My Digital Journalism class has finished their podcast news reports and the process was as interesting as the products. We began this project by listening to model podcasts, such as Radiolab’s amazing short “Four Track Mind.” Once students listened to some models, they edited our English department’s oral presentation rubric, resulting in this modified podcasting rubric, which I expect to modify further. Students sought to build upon earlier news reports in these podcasts, so the subject matter was not an obstacle.

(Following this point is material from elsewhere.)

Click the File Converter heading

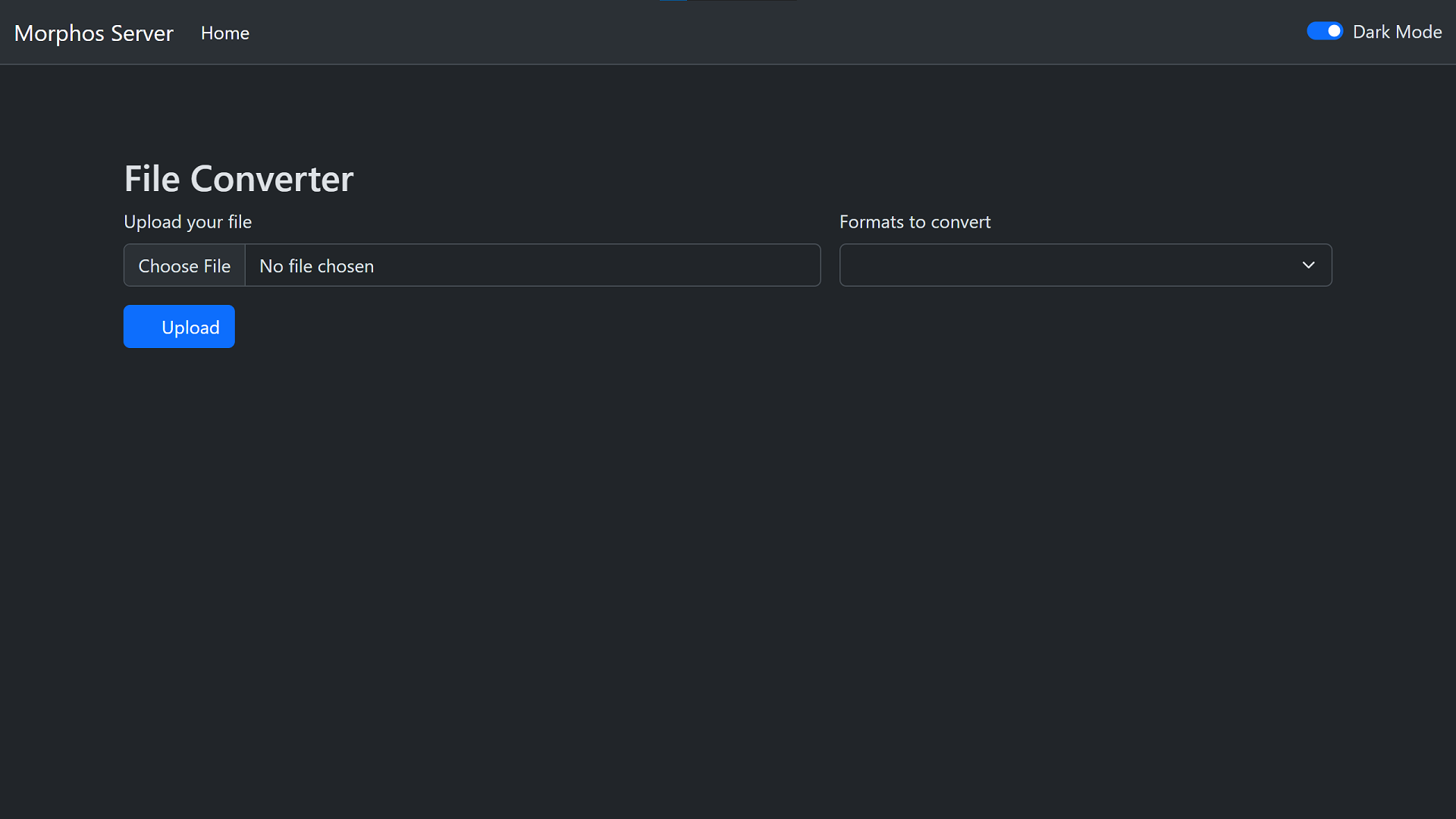click(x=238, y=179)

Students worked in a variety of processes. Some students recorded all their audio on the iPad in Garageband. Others downloaded free apps, recorded in those apps, and offloaded to laptops; still others recorded everything on their 1 to 1 laptops. In my opinion, the most fluent and engaging podcasts were those created entirely in the iPad. Students couldn’t upload their podcasts to their blogs via the Posterous iPhone app and the files were too big for Dropbox, so they emailed the files to themselves and uploaded them. Each student reflected briefly on the process and product once they were finished and all podcasts linked below include a reflection. All podcasts shared here are shared with student and parent permission.

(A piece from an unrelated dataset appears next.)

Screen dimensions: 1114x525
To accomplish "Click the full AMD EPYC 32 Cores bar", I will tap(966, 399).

The podcasts show incredible attention to the conventions of media, suggesting to me that “digital natives” may not come into the classroom equipped with media creation skills, but that they do bring with them a vast experience with media consumption and a finely tuned sense of how to sound cool in a medium. The structure of our course is discovery learning, so students struggled a bit at first, and then built a good deal of fluency in the podcast medium in only a week or so. This podcast features excellent aural variety, an engaging voice, good sound quality, and smooth editing. The subsequent reflection is here. This podcast mimics many aspects of the Radiolab model and even spins some conventions onto their head, messing around with a lighthearted sense of ironic awareness even in their first attempt. The second example is also a pair project, self-selected by the students. One student took the lead and allowed the other to stretch his legs a bit with the language and acting portion of the podcast, but also covering for some technological discomfort on his partner’s behalf. The reflection briefly alludes to this. For their current video project, all students will produce a single video, even if working in groups, in order to build skills in this introductory unit. The final podcast example is smooth and straightforward, lacking the depth and complexity of the other two, but featuring good use of details and facts, as well as a clear speaking voice and subtle use of radio-style conventions. The final reflection shows depth and specificity about the process employed.
The iPad works well for podcasting, but even as I made one myself as a teaser for a “Speed Geeking” professional development opportunity this week, I found that I liked playing with music on the iPad but preferred building the podcast in Audacity. In our current video introductory project, I see more laptop use. Students seem to be recording video on the iPad and transferring it to MovieMaker. We’ll see what they wind up doing in the end.